Big Ideas – How To Have Them

The search for big ideas starts with big questions. What’s the basis of spirituality? Why can’t people motivate themselves to do what they really need to do? Is there a better way to organize a city? Do we always need to understand a problem to solve it?

To generate big ideas, then, whether for a book you’re writing, an essay, a discussion, or just for your own intellectual entertainment, start with powerful questions. Ask how things might be different. Questions that seem silly are okay too, as long as they are “big” questions like, “What if there were no wars?” or “What if cities had no streets or cars?” The “what if” questions are some of the best.

Big Ideas Come From Challenging Premises

Of the many specific idea-creation and problem-solving techniques that can yield new and big ideas, one of the simplest and most profound is to challenge existing premises. For an example, let’s look at the licensing of doctors by governments and how it affects people’s perceptions.

Licensing is a widely accepted idea which requires a minimum standard that is primarily measured in terms of education and training. Despite not measuring performance, licensing leads the public to think it means safety. People will typically spend more time researching which stereo to buy than which doctors to go to. This complacency comes from the premise that doctors are licensed and so are roughly equally safe.

Now, for some types of heart operations a given doctor might have one-in-a-thousand patients die on the operating table, while another has four fatalities. You are four times as likely to die with the second doctor, a fact not published anywhere, since his having a “license” is supposedly all you need to know. Well what about a system of ratings that tracks the real achievements and statistics of doctors and makes the information publicly available?

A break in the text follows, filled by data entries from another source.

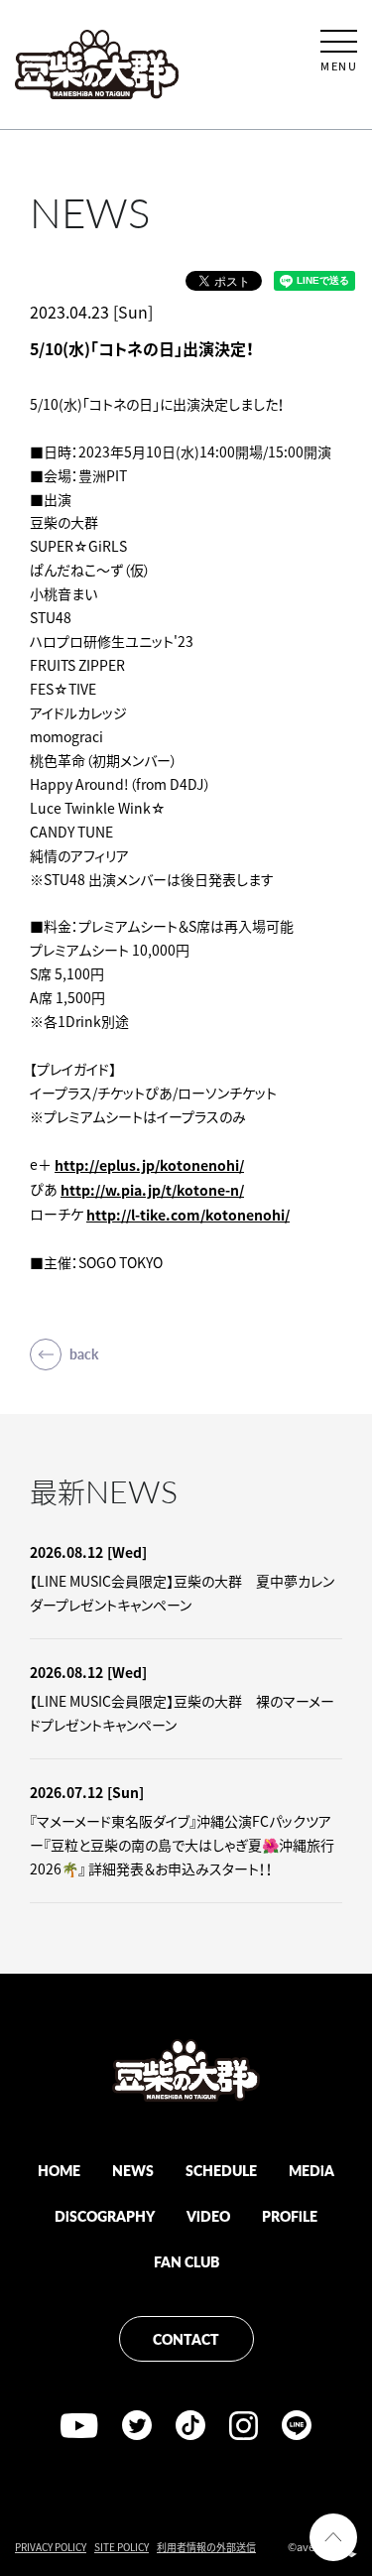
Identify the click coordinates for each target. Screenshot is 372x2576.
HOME (59, 2170)
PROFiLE (289, 2216)
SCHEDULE (221, 2170)
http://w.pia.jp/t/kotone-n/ (152, 1190)
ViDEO (208, 2216)
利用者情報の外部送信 (206, 2546)
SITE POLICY (121, 2546)
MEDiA (311, 2170)
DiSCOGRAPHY (105, 2216)
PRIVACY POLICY (50, 2546)
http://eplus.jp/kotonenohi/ (149, 1165)
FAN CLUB (186, 2261)
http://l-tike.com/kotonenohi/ (188, 1214)
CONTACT (186, 2339)
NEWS (133, 2170)
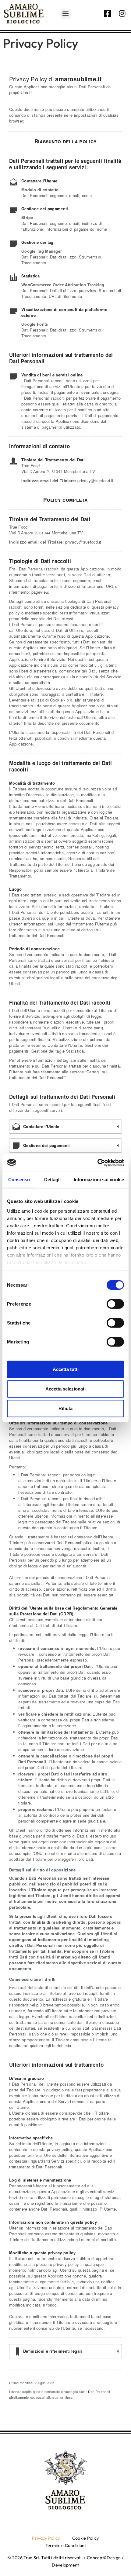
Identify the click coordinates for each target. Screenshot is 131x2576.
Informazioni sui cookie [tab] (99, 1179)
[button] (66, 14)
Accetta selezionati (65, 1388)
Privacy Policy (46, 2538)
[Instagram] (122, 13)
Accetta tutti (66, 1369)
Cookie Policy (85, 2538)
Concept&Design (104, 2557)
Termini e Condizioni (65, 2545)
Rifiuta (65, 1408)
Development (65, 2565)
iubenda (15, 2391)
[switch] (115, 1304)
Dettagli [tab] (52, 1179)
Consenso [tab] (19, 1179)
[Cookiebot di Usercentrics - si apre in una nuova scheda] (97, 1163)
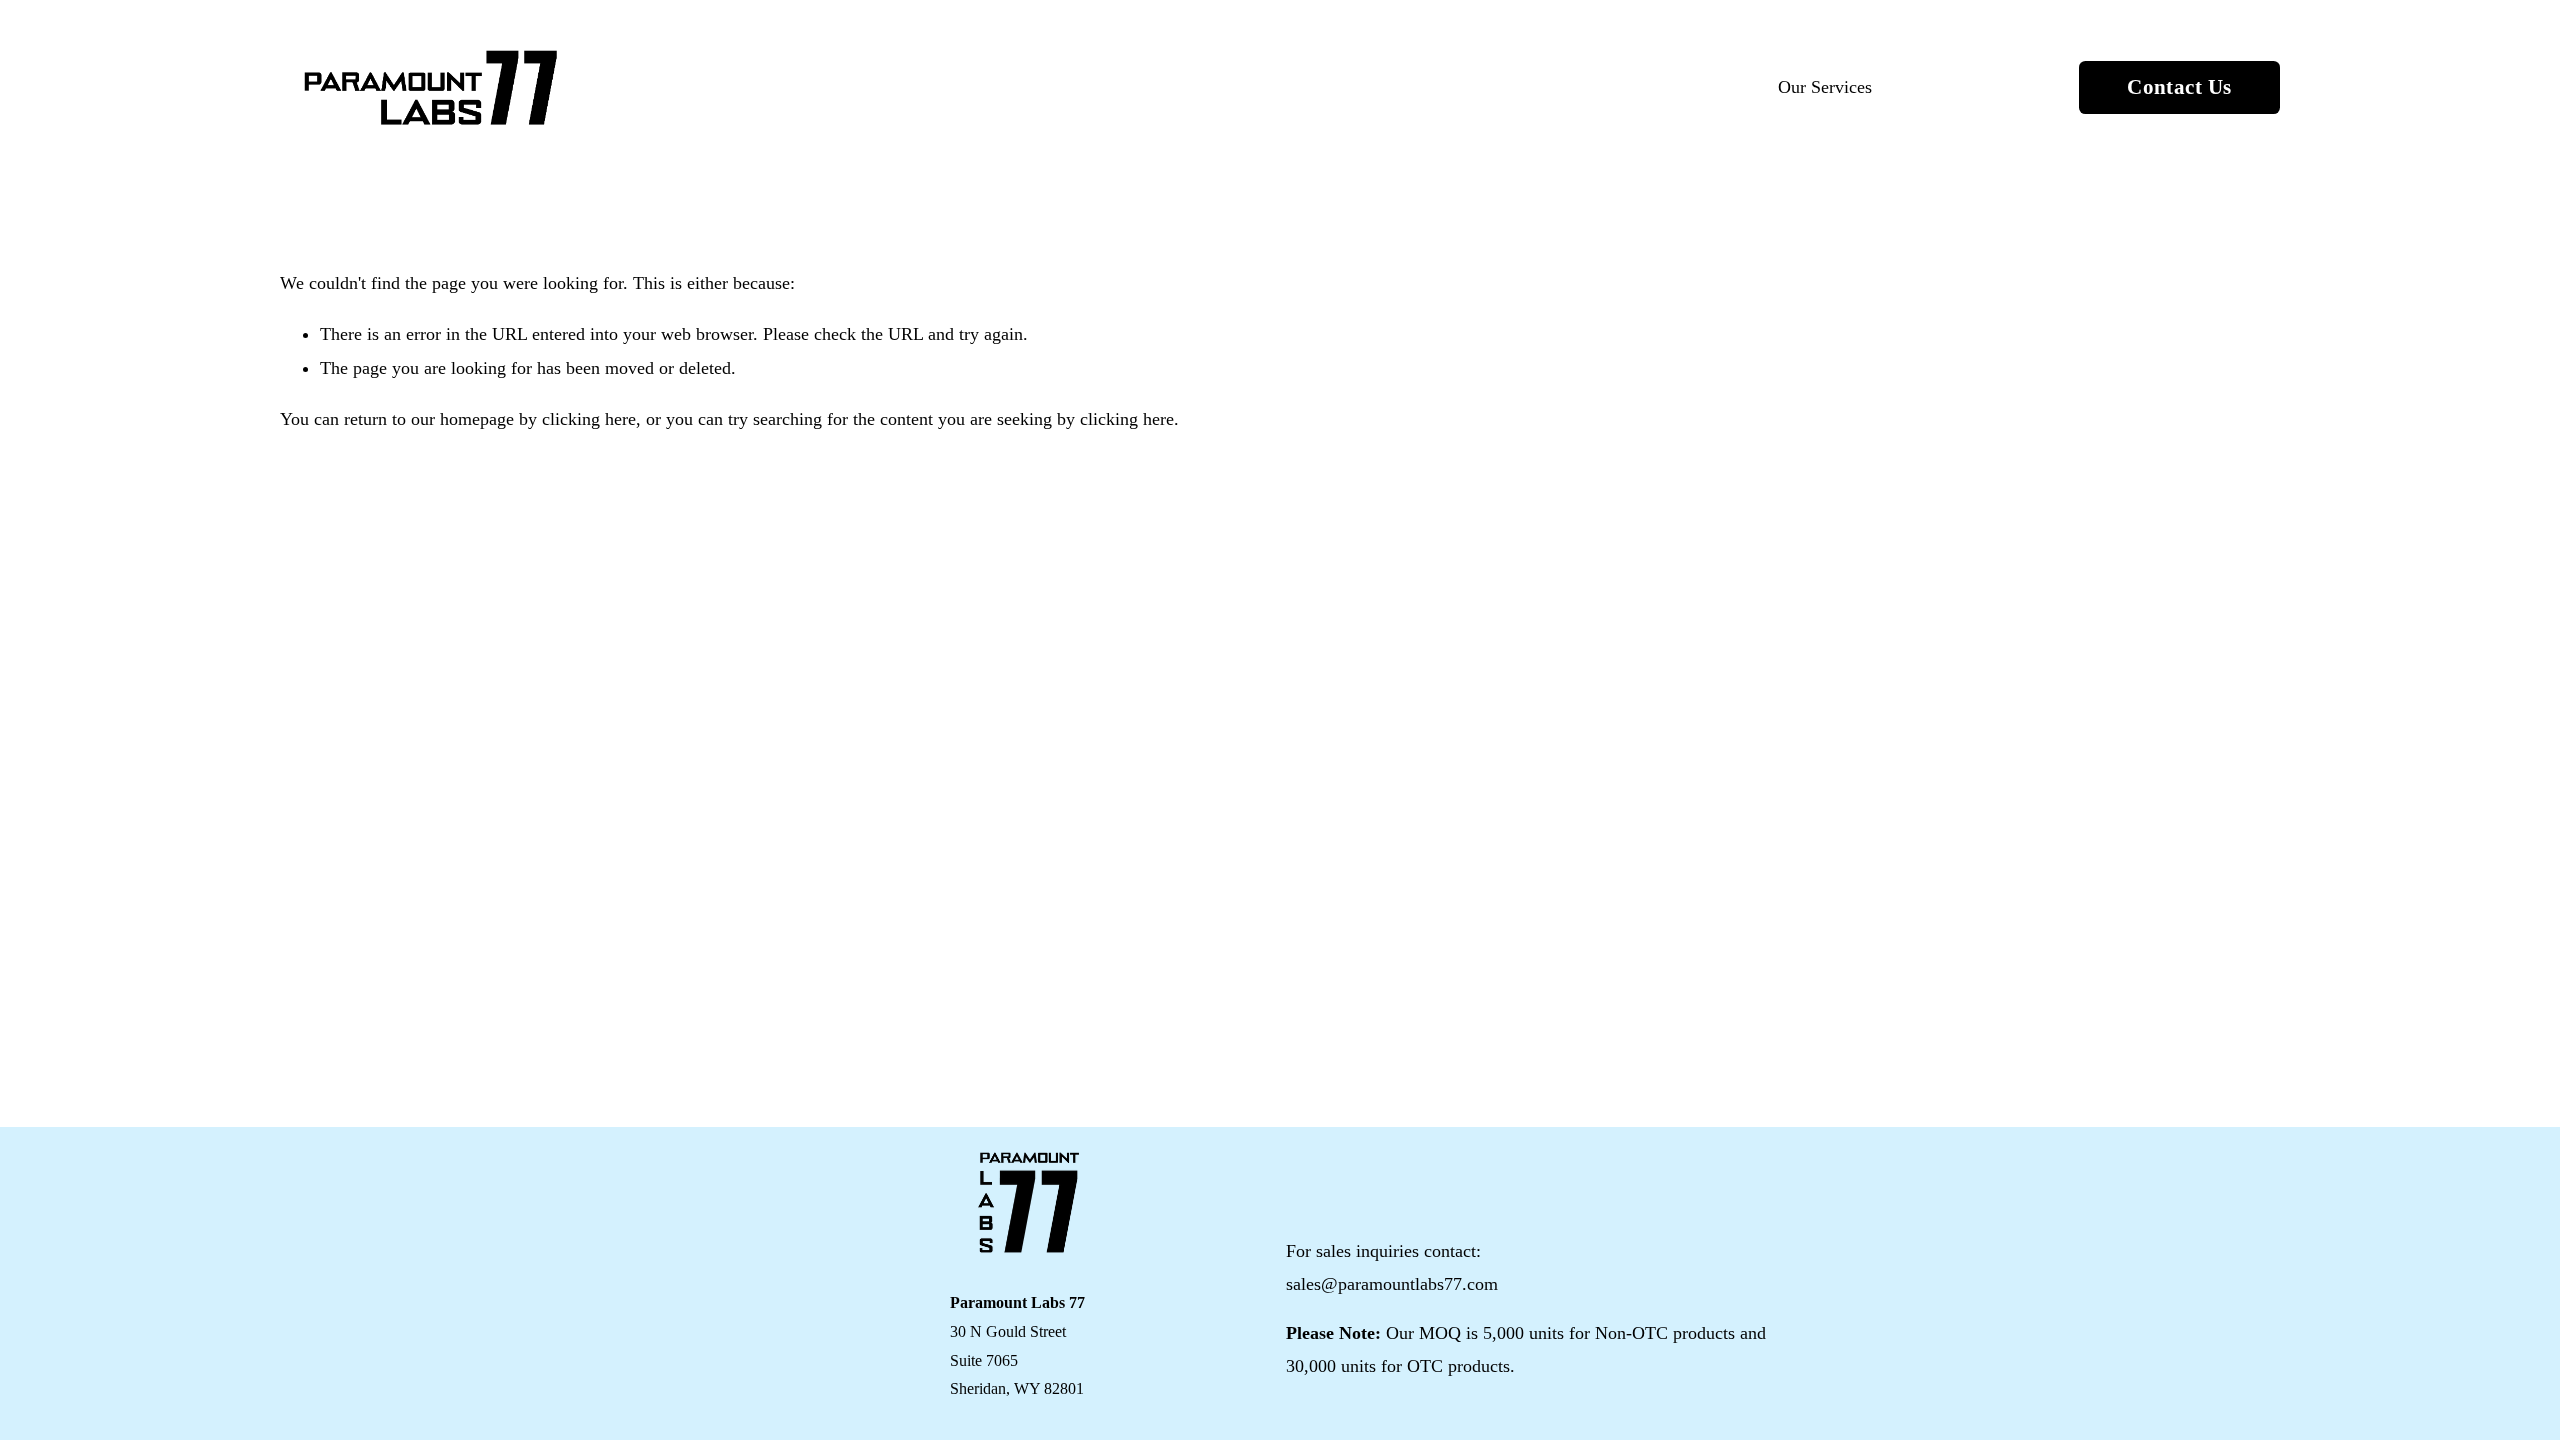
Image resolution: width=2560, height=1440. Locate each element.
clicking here (589, 419)
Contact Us (2179, 86)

Then you could to pay according to the doctors skill. This may offend doctors with lower performance scores, and the first reaction of many is that they just don’t want the four-deaths-in-a-thousand doctor at any price. Of course there will always be better and worse doctors in any system, and there is no way for the best doctor to treat everyone, so doesn’t it make sense to pay less for lower quality?

What big ideas might come from challenging the idea of jobs? Could we all be self employed somehow? Are there advantages to this? How about the premise that lying is bad? Can a rule be found for when lying is a morally good thing? What about “punishing” those who commit crimes. Can we have a safer system by challenging this premise?

Creative Combining
An entertaining and effective way to generate new ideas is to combine ideas. Combine “car” and “kitchen,” and you get a “mobile restaurant,” for example. To use this technique for generating big ideas, you just start with at least one “bigger” concept.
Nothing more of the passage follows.